L’uso del volgare in questi versi è particolarmente significativo. Federico II fu uno dei primi a promuovere l’uso del volgare in ambito poetico, ponendo le basi per lo sviluppo della lingua italiana. Il suo incoraggiamento alla produzione letteraria in volgare, attraverso la Scuola Siciliana, contribuì a trasformare il volgare da lingua del popolo a strumento di espressione artistica.
Questi versi non possono essere letti solo come un esercizio letterario: sono anche un riflesso dell’esperienza personale di Federico. Uomo di potere, Federico fu anche un intellettuale curioso e un uomo capace di emozioni profonde. L’immagine dell’imperatore che si rivolge a un’amata con parole tanto delicate e appassionate ci offre uno scorcio dell’umanità di una figura spesso percepita come distante e inaccessibile.
L’amore, per Federico, non era solo un tema poetico, ma anche un’esperienza che lo arricchiva come individuo e come sovrano. In questi versi, possiamo vedere un uomo che, nonostante la sua posizione di potere, si rivela vulnerabile di fronte al sentimento amoroso. La dolcezza dell’amata diventa per lui una sorta di rifugio, un luogo in cui ritrovare se stesso al di là delle pressioni della vita politica e della guerra.
Il contributo alla poesia siciliana
Federico II non fu solo un poeta, ma anche un mecenate delle arti. Sotto il suo patrocinio, nacque e si sviluppò la Scuola Siciliana, il primo movimento letterario in volgare italiano. I poeti della sua corte, come Giacomo da Lentini, furono i primi a elaborare un linguaggio poetico raffinato e a introdurre temi e forme che avrebbero influenzato profondamente la letteratura italiana, da Dante a Petrarca.
I versi di Federico si inseriscono in questa tradizione, ma allo stesso tempo la superano, grazie alla loro intima connessione con l’esperienza personale dell’autore. La figura dell’amata, in questi versi, non è un’astrazione, ma una presenza viva e reale, capace di ispirare e trasformare l’animo del poeta.

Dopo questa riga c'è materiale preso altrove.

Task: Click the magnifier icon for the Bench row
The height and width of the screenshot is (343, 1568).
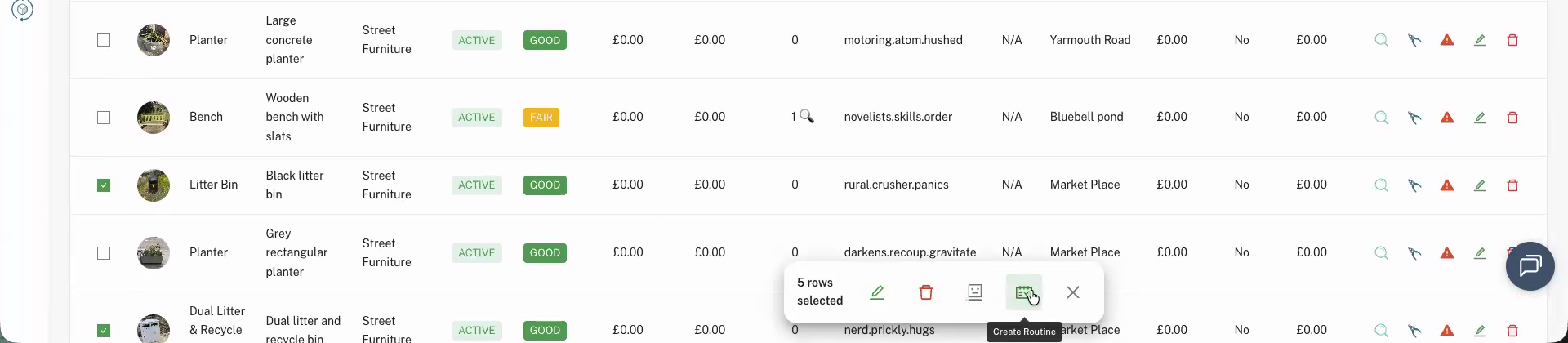Action: pos(1381,118)
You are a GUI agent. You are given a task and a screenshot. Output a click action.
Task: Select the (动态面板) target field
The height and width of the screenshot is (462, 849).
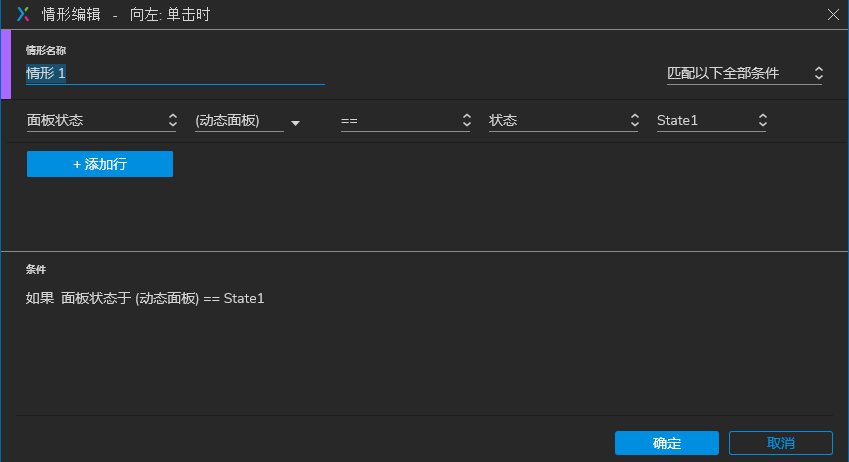tap(239, 121)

I versi di Federico II di Svevia rappresentano un incontro unico tra potere e poesia, tra il ruolo pubblico di un imperatore e la sensibilità privata di un uomo innamorato. In poche righe, Federico riesce a esprimere una complessità di sentimenti che ancora oggi risuona con forza.
L’immagine dell’amata come “dolze vista” e la dichiarazione di devozione totale – “core e corpp’ò donato” – sono un inno alla forza dell’amore, capace di unire corpo e anima, di superare le barriere del tempo e di trasformare la vita in poesia. Federico II ci insegna che anche i grandi sovrani, spesso percepiti come distanti e invulnerabili, sono profondamente umani e che, nella loro umanità, trovano la forza di creare bellezza.